Mo Appleby's ordered life is turned upside down when he and his mum move in with his new stepdad and stepsisters, Lottie and Sadie. The home he left behind is just across the street, and there's something not quite right about the new occupant. Who are the weird new people in their town? And why does the ice cream taste so good?
Tagged reluctant to read
Reviewed by Ben Harris
Mo, Lottie and the Junkers is an engaging, funny, and slightly surreal novel from Jennifer Killick introduces us to Mo and Lottie, two children whose lives are going to get a whole lot stranger than they ever imagined.

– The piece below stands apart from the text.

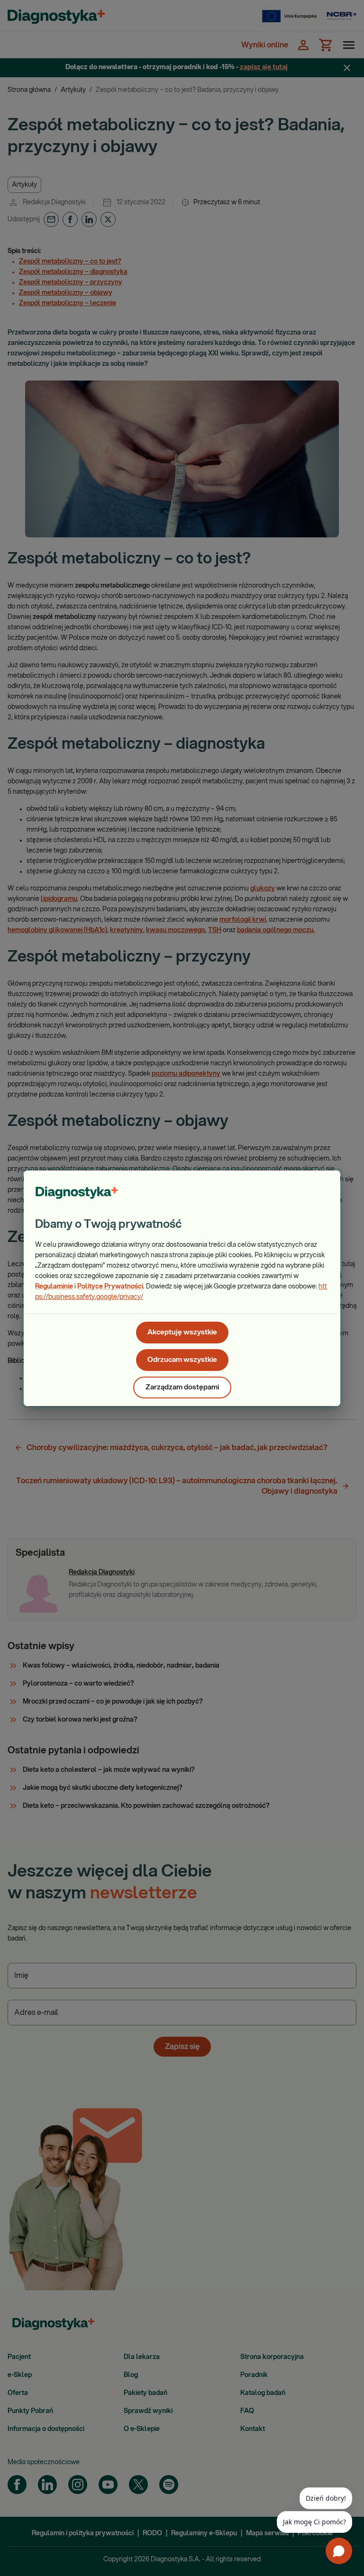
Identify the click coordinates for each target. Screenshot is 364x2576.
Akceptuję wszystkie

To write this review ‘spoiler-free’ is no easy task, but suffice to say that Mo and Lottie are gradually drawn into becoming a team (after their respective mum and dad move in together) through attempting to solve the bizarre mysteries surrounding a woman who has moved into Mo’s old house, a rather odd lollipop man, and an ice-cream van which sells the most delicious sweet treats.
Mo’s and Lottie’s separate viewpoints detail the events as the story unfolds. It’s a neat device as the reader immediately befriends the pair, some particularly delightful characterization is introduced as the children begin to accept each other for who they are. Lottie’s affectionate but slightly despairing tribute to Mo as ‘a boulder on legs’ was an especial favourite of mine. As the story develops, the children’s confusion regarding what is going on matches the reader’s befuddlement at the strange, seemingly unconnected happenings in the town.

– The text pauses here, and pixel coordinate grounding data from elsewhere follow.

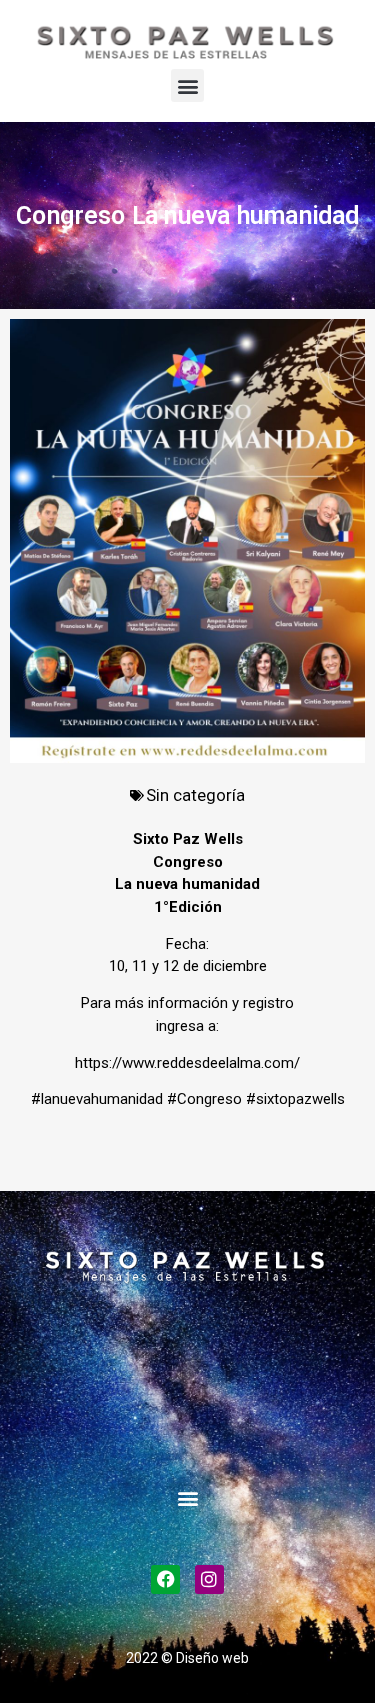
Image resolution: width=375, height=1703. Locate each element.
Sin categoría (195, 795)
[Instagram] (209, 1579)
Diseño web (212, 1658)
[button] (187, 85)
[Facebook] (165, 1579)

It’s great to see science and human wonder put at the centre of a children’s fiction book. With recent novels – such as those by Christopher Edge – focusing on the almost incredible realities of scientific discovery as an integral part of the stories, Mo, Lottie and the Junkers touches on similar themes, though here as part of a humorous, madcap adventure. Nanoscience, Richard Feynman, and time travel are all incorporated with a light touch and discussion of these will encourage all kinds of scientific questioning.
This book sets up the scene for a more extended series. In this way, I found the ending rather inconclusive: although some of the story threads are tied up, there are many more mysteries yet to solve. I would also like to have seen more from the children’s parents: there are secrets to discover, I’m sure. Intriguingly, some of the ‘Exhibits’ scattered throughout the book, have a hidden connection to the children’s investigation. Readers will be sent right back to the start, once they have finished the book, to wonder about the relevance of these documents and some of their idiosyncrasies, let’s say!
Overall, fans of Mo, Lottie and the Junkers will look forward eagerly to the next instalment of the adventure and the revelations it will surely yield.